━━━━━ DATASET ENTRIES ━━━━━

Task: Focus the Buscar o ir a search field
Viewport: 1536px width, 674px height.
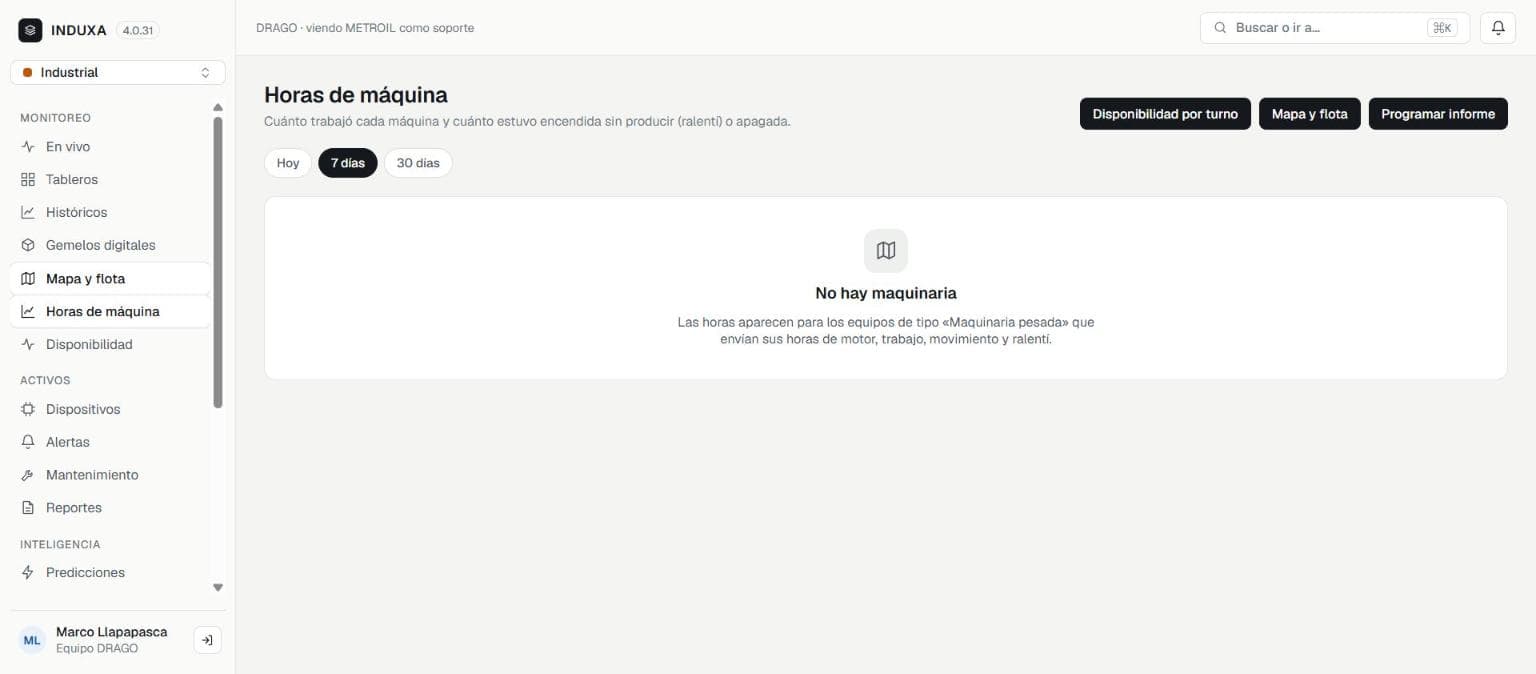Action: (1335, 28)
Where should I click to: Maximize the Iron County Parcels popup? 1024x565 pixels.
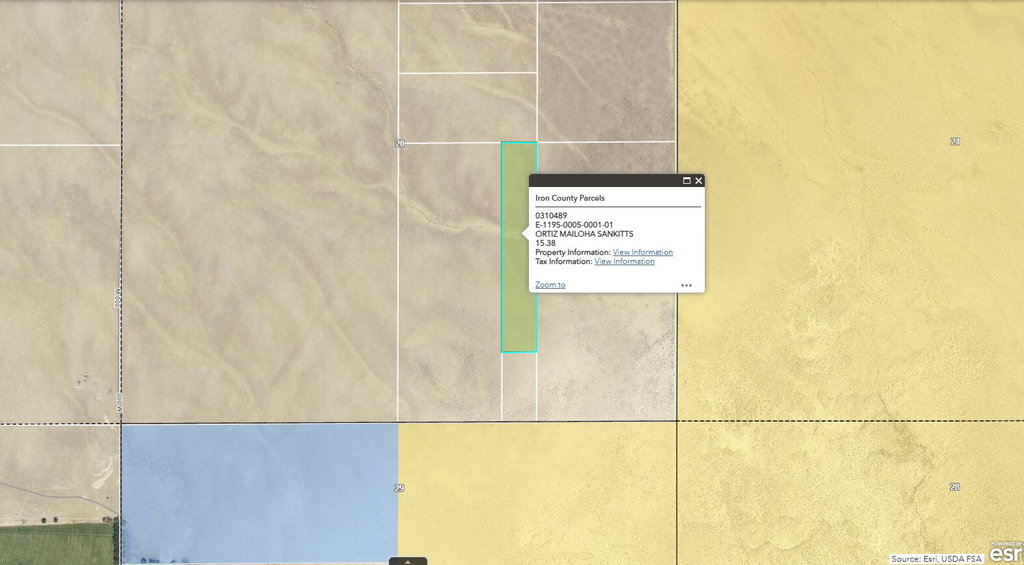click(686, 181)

━━━━━

> AIM
Rewrite the lines above, swapping "search field" for "search box" and leaving all else unchanged. Leave the pictures out.

> EXERCISE SOLUTION
Task: Focus the Buscar o ir a search box
Viewport: 1536px width, 674px height.
Action: (1335, 28)
Where should I click to: Maximize the Iron County Parcels popup? 1024x565 pixels.
click(686, 181)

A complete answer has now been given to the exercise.